▶ _PROBLEM REQUIREMENTS_: This task requires every entry to be set down again exactly.

▶ _PROVIDED RECORDS_:
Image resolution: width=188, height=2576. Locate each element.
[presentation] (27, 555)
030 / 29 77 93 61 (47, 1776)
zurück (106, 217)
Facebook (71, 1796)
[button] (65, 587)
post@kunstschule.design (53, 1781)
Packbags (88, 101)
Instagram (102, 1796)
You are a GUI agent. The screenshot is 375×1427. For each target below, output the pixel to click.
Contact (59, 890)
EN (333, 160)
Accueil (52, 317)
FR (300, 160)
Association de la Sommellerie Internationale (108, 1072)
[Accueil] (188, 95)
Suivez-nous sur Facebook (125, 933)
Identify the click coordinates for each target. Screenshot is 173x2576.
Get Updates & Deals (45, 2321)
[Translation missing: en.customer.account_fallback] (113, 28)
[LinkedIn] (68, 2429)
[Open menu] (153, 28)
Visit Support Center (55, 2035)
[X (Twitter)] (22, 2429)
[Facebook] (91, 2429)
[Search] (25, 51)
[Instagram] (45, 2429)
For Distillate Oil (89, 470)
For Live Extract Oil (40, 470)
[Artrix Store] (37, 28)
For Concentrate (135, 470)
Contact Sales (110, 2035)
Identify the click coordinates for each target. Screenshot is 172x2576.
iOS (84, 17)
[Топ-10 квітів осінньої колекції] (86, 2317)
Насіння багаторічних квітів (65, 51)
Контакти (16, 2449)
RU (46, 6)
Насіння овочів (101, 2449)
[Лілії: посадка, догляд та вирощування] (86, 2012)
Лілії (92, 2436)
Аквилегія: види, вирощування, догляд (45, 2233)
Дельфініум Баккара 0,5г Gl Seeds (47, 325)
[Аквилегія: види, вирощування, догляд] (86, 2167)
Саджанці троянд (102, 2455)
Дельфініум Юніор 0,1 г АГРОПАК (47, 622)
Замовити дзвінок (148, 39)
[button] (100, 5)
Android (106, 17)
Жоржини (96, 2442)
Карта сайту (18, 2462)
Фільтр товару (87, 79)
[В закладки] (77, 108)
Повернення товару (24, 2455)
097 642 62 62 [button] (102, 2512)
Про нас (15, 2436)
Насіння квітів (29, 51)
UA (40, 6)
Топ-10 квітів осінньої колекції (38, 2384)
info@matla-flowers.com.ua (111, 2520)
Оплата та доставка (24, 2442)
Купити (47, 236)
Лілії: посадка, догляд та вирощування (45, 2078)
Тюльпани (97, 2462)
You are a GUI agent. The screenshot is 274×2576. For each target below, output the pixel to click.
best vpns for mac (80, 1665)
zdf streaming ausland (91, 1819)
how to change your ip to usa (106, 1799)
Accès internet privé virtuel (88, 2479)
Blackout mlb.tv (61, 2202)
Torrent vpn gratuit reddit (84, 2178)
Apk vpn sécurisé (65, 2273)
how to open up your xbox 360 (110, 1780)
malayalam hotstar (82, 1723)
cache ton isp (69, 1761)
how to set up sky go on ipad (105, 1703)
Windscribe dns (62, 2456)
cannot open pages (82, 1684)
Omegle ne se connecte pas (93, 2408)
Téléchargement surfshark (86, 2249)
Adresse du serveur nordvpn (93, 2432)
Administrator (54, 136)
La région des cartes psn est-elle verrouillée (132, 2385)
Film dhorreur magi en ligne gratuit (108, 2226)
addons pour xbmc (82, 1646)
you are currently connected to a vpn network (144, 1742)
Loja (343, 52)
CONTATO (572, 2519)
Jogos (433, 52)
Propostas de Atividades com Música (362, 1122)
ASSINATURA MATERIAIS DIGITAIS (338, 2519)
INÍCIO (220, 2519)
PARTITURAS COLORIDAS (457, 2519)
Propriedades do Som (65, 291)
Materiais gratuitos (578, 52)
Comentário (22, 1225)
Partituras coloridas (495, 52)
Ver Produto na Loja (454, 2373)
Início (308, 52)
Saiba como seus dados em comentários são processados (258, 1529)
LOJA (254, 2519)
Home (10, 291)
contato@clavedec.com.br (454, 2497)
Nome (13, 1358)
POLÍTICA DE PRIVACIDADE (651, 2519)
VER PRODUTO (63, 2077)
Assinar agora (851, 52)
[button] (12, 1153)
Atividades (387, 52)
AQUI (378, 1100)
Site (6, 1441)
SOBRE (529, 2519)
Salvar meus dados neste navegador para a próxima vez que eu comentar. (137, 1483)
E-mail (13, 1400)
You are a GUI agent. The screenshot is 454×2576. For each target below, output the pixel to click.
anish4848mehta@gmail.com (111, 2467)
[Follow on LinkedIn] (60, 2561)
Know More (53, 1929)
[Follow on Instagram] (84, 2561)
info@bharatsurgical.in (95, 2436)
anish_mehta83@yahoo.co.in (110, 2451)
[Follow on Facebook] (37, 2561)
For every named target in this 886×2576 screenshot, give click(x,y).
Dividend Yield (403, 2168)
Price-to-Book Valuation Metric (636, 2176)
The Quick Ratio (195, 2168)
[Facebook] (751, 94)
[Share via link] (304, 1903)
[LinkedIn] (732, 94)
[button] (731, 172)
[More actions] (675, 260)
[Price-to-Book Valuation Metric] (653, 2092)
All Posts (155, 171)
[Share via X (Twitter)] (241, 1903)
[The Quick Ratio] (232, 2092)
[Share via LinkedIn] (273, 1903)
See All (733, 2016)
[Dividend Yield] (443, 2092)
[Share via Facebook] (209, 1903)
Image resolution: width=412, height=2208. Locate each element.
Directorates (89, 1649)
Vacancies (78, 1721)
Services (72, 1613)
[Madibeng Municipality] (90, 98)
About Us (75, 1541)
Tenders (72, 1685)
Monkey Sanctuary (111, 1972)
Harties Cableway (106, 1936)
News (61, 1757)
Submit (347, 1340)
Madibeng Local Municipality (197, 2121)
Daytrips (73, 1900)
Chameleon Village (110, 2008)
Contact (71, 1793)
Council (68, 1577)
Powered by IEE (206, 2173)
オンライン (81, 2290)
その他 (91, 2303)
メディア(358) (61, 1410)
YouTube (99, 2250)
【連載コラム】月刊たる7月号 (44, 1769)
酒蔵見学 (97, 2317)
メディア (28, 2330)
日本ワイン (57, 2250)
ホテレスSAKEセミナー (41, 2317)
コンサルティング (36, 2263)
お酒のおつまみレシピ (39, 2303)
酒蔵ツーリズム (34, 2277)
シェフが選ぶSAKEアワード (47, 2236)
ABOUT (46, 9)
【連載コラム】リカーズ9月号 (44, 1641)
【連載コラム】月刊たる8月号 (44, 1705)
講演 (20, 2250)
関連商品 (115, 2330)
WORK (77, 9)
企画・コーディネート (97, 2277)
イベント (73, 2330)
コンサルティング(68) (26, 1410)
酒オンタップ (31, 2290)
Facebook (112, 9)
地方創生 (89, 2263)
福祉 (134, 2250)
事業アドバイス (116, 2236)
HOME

▶ _EXERCISE OUTPUT_:
Image resolution: width=188, height=2576. Locate each element.
[presentation] (27, 555)
030 / 29 77 93 61 (47, 1776)
zurück (106, 217)
Facebook (71, 1796)
[button] (65, 587)
post@kunstschule.design (53, 1781)
Packbags (88, 101)
Instagram (102, 1796)
You are a GUI agent. The screenshot is 375×1427. For each target below, output the pixel to click.
Contact (59, 890)
EN (333, 160)
Accueil (52, 317)
FR (300, 160)
Association de la Sommellerie Internationale (108, 1072)
[Accueil] (188, 95)
Suivez-nous sur Facebook (125, 933)
Identify the click coordinates for each target. Screenshot is 173x2576.
Get Updates & Deals (45, 2321)
[Translation missing: en.customer.account_fallback] (113, 28)
[LinkedIn] (68, 2429)
[Open menu] (153, 28)
Visit Support Center (55, 2035)
[X (Twitter)] (22, 2429)
[Facebook] (91, 2429)
[Search] (25, 51)
[Instagram] (45, 2429)
For Distillate Oil (89, 470)
For Live Extract Oil (40, 470)
[Artrix Store] (37, 28)
For Concentrate (135, 470)
Contact Sales (110, 2035)
Identify the click coordinates for each target. Screenshot is 172x2576.
iOS (84, 17)
[Топ-10 квітів осінньої колекції] (86, 2317)
Насіння багаторічних квітів (65, 51)
Контакти (16, 2449)
RU (46, 6)
Насіння овочів (101, 2449)
[Лілії: посадка, догляд та вирощування] (86, 2012)
Лілії (92, 2436)
Аквилегія: види, вирощування, догляд (45, 2233)
Дельфініум Баккара 0,5г Gl Seeds (47, 325)
[Аквилегія: види, вирощування, догляд] (86, 2167)
Саджанці троянд (102, 2455)
Дельфініум Юніор 0,1 г АГРОПАК (47, 622)
Замовити дзвінок (148, 39)
[button] (100, 5)
Android (106, 17)
Жоржини (96, 2442)
Карта сайту (18, 2462)
Фільтр товару (87, 79)
[В закладки] (77, 108)
Повернення товару (24, 2455)
097 642 62 62 [button] (102, 2512)
Про нас (15, 2436)
Насіння квітів (29, 51)
UA (40, 6)
Топ-10 квітів осінньої колекції (38, 2384)
info@matla-flowers.com.ua (111, 2520)
Оплата та доставка (24, 2442)
Купити (47, 236)
Лілії: посадка, догляд та вирощування (45, 2078)
Тюльпани (97, 2462)
You are a GUI agent. The screenshot is 274×2576. For each target below, output the pixel to click.
best vpns for mac (80, 1665)
zdf streaming ausland (91, 1819)
how to change your ip to usa (106, 1799)
Accès internet privé virtuel (88, 2479)
Blackout mlb.tv (61, 2202)
Torrent vpn gratuit reddit (84, 2178)
Apk vpn sécurisé (65, 2273)
how to open up your xbox 360 (110, 1780)
malayalam hotstar (82, 1723)
cache ton isp (69, 1761)
how to set up sky go on ipad (105, 1703)
Windscribe dns (62, 2456)
cannot open pages (82, 1684)
Omegle ne se connecte pas (93, 2408)
Téléchargement surfshark (86, 2249)
Adresse du serveur nordvpn (93, 2432)
Administrator (54, 136)
La région des cartes psn est-elle verrouillée (132, 2385)
Film dhorreur magi en ligne gratuit (108, 2226)
addons pour xbmc (82, 1646)
you are currently connected to a vpn network (144, 1742)
Loja (343, 52)
CONTATO (572, 2519)
Jogos (433, 52)
Propostas de Atividades com Música (362, 1122)
ASSINATURA MATERIAIS DIGITAIS (338, 2519)
INÍCIO (220, 2519)
PARTITURAS COLORIDAS (457, 2519)
Propriedades do Som (65, 291)
Materiais gratuitos (578, 52)
Comentário (22, 1225)
Partituras coloridas (495, 52)
Ver Produto na Loja (454, 2373)
Início (308, 52)
Saiba como seus dados em comentários são processados (258, 1529)
LOJA (254, 2519)
Home (10, 291)
contato@clavedec.com.br (454, 2497)
Nome (13, 1358)
POLÍTICA DE PRIVACIDADE (651, 2519)
VER PRODUTO (63, 2077)
Assinar agora (851, 52)
[button] (12, 1153)
Atividades (387, 52)
AQUI (378, 1100)
Site (6, 1441)
SOBRE (529, 2519)
Salvar meus dados neste navegador para a próxima vez que eu comentar. (137, 1483)
E-mail (13, 1400)
You are a GUI agent. The screenshot is 454×2576. For each target below, output the pixel to click.
anish4848mehta@gmail.com (111, 2467)
[Follow on LinkedIn] (60, 2561)
Know More (53, 1929)
[Follow on Instagram] (84, 2561)
info@bharatsurgical.in (95, 2436)
anish_mehta83@yahoo.co.in (110, 2451)
[Follow on Facebook] (37, 2561)
For every named target in this 886×2576 screenshot, give click(x,y).
Dividend Yield (403, 2168)
Price-to-Book Valuation Metric (636, 2176)
The Quick Ratio (195, 2168)
[Facebook] (751, 94)
[Share via link] (304, 1903)
[LinkedIn] (732, 94)
[button] (731, 172)
[More actions] (675, 260)
[Price-to-Book Valuation Metric] (653, 2092)
All Posts (155, 171)
[Share via X (Twitter)] (241, 1903)
[The Quick Ratio] (232, 2092)
[Share via LinkedIn] (273, 1903)
See All (733, 2016)
[Dividend Yield] (443, 2092)
[Share via Facebook] (209, 1903)
Image resolution: width=412, height=2208. Locate each element.
Directorates (89, 1649)
Vacancies (78, 1721)
Services (72, 1613)
[Madibeng Municipality] (90, 98)
About Us (75, 1541)
Tenders (72, 1685)
Monkey Sanctuary (111, 1972)
Harties Cableway (106, 1936)
News (61, 1757)
Submit (347, 1340)
Madibeng Local Municipality (197, 2121)
Daytrips (73, 1900)
Chameleon Village (110, 2008)
Contact (71, 1793)
Council (68, 1577)
Powered by IEE (206, 2173)
オンライン (81, 2290)
その他 (91, 2303)
メディア(358) (61, 1410)
YouTube (99, 2250)
【連載コラム】月刊たる7月号 (44, 1769)
酒蔵見学 (97, 2317)
メディア (28, 2330)
日本ワイン (57, 2250)
ホテレスSAKEセミナー (41, 2317)
コンサルティング (36, 2263)
お酒のおつまみレシピ (39, 2303)
酒蔵ツーリズム (34, 2277)
シェフが選ぶSAKEアワード (47, 2236)
ABOUT (46, 9)
【連載コラム】リカーズ9月号 (44, 1641)
【連載コラム】月刊たる8月号 (44, 1705)
講演 (20, 2250)
関連商品 (115, 2330)
WORK (77, 9)
企画・コーディネート (97, 2277)
イベント (73, 2330)
コンサルティング(68) (26, 1410)
酒オンタップ (31, 2290)
Facebook (112, 9)
地方創生 (89, 2263)
福祉 (134, 2250)
事業アドバイス (116, 2236)
HOME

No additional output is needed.